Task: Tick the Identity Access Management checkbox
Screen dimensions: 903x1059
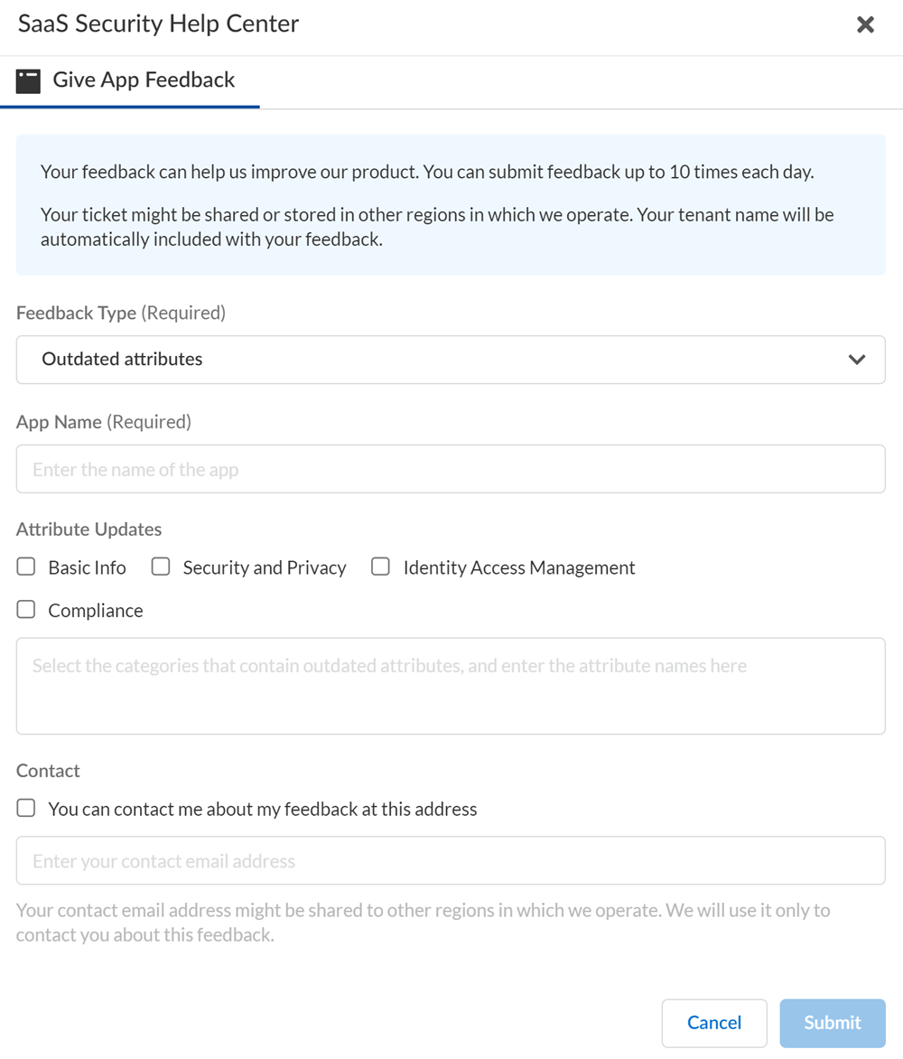Action: (x=381, y=567)
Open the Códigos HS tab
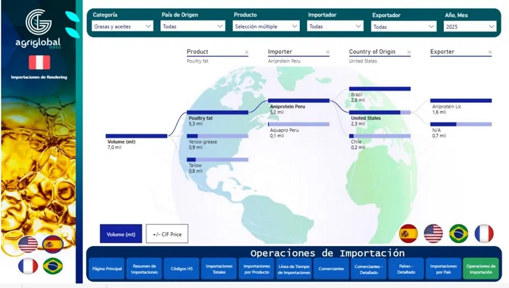This screenshot has height=288, width=509. 182,269
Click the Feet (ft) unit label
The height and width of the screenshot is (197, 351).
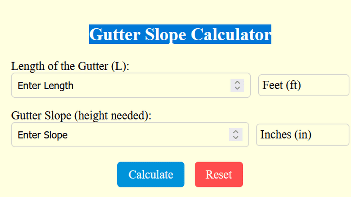[303, 85]
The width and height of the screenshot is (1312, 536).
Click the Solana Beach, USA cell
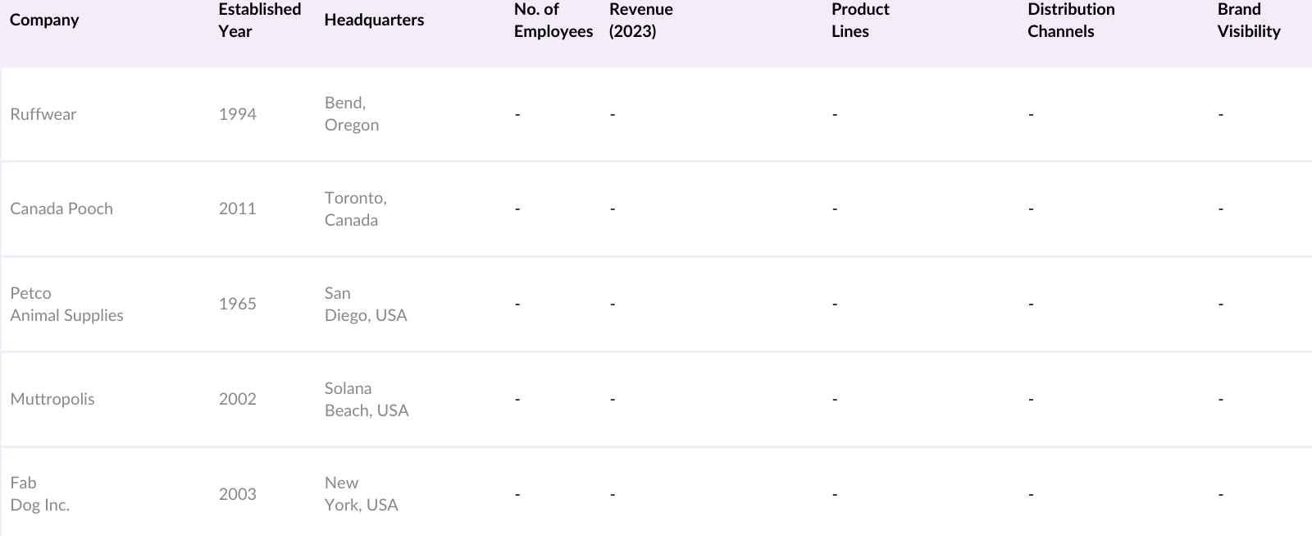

#####

EXERCISE GOAL:
In the copy, omit the pictures and give every line of the data exactly.

ANSWER:
Task: Tick the Identity Access Management checkbox
Screen dimensions: 903x1059
Action: (x=381, y=567)
Open the Códigos HS tab
This screenshot has height=288, width=509. 182,269
Click the Feet (ft) unit label
The height and width of the screenshot is (197, 351).
[303, 85]
The width and height of the screenshot is (1312, 536).
Click the Solana Beach, USA cell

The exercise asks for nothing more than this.